WHAT THE TASK REQUIRES: Within the entries below, the lines from the one with "Task: Click the" through the one with "The width and" are to be set down exactly, both ends kept.

** Opening DATA EXTRACTS block **

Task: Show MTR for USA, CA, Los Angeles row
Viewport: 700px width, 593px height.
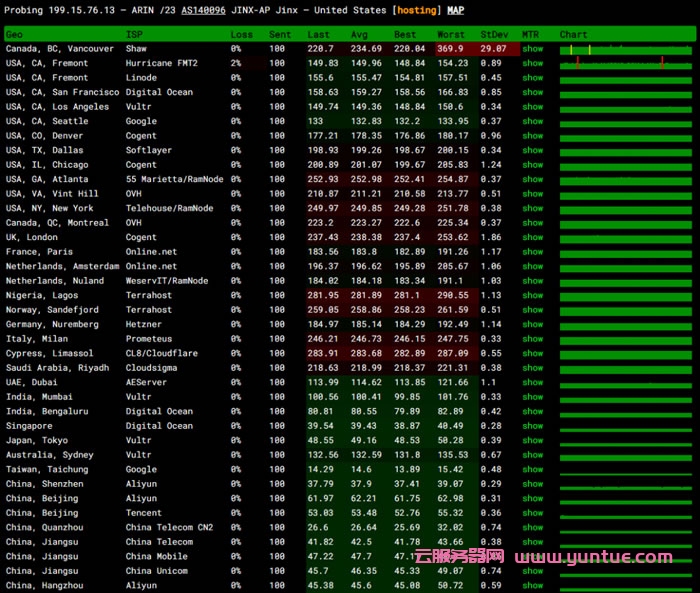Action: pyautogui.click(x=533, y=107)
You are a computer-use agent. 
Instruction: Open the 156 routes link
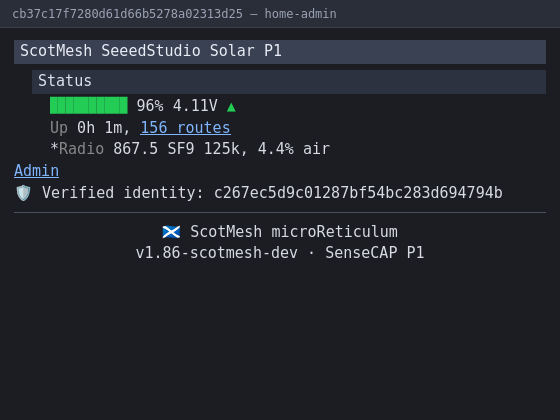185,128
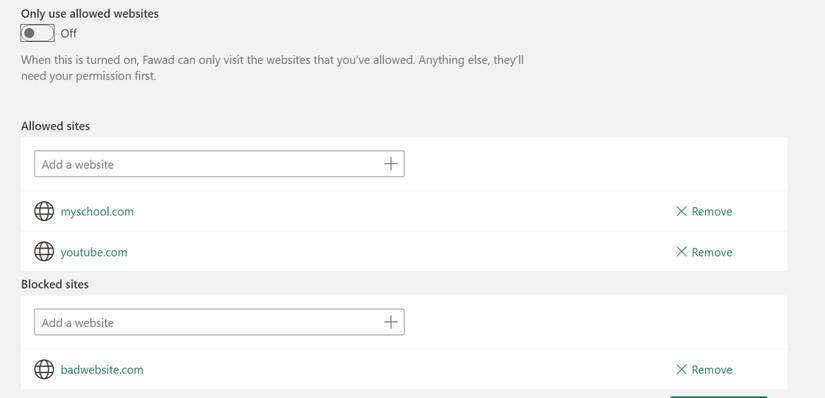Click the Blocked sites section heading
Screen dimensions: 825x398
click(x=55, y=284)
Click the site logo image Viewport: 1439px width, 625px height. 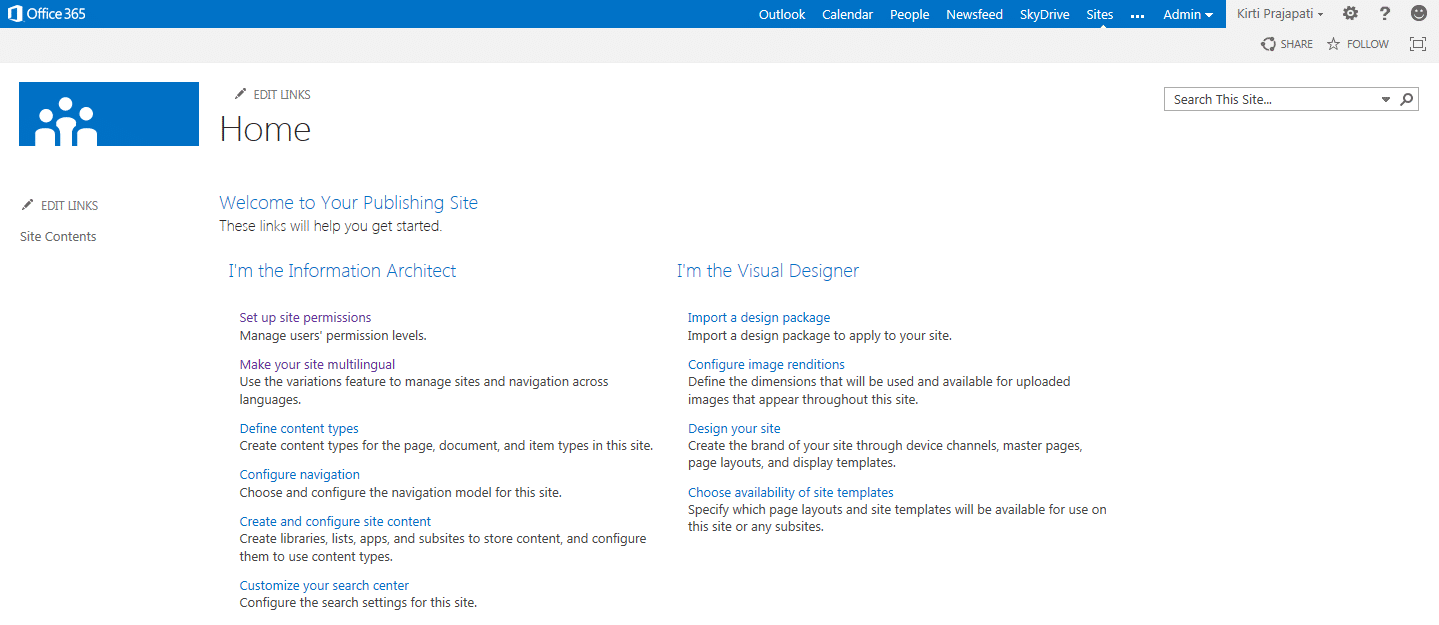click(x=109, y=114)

** Closing DATA EXTRACTS block **
** Opening DATA EXTRACTS block **

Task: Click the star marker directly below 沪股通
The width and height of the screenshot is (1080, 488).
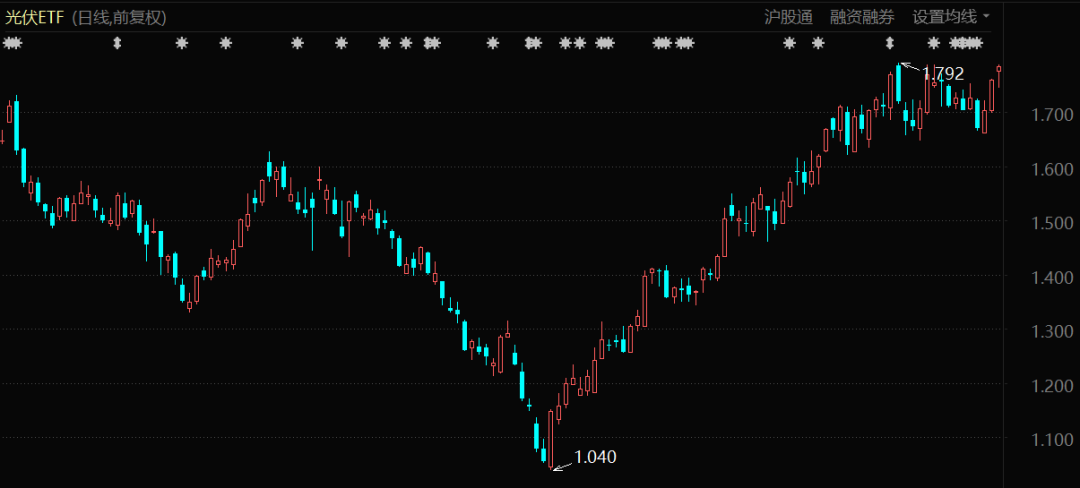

** Closing DATA EXTRACTS block **
** Opening DATA EXTRACTS block **

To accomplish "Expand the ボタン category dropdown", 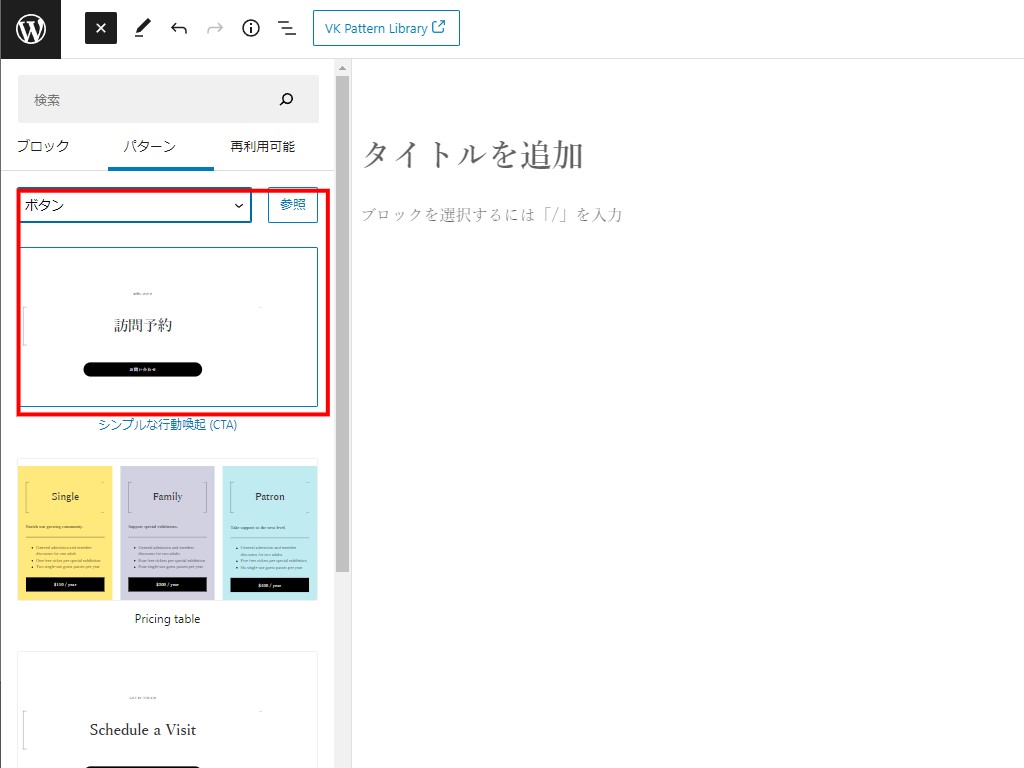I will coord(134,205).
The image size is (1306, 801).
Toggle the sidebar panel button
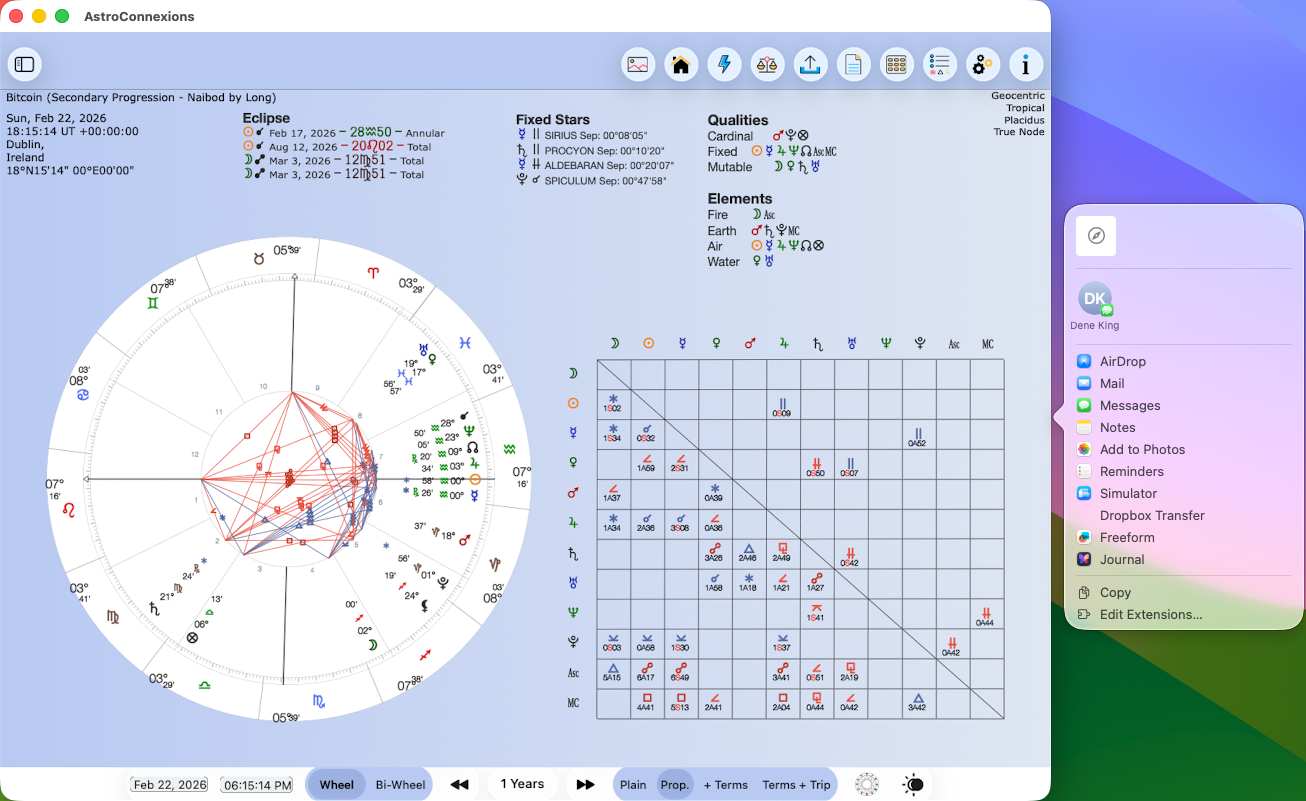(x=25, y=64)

** Closing DATA EXTRACTS block **

TASK ANSWER:
Task: Click the star marker directly below 沪股通
The width and height of the screenshot is (1080, 488).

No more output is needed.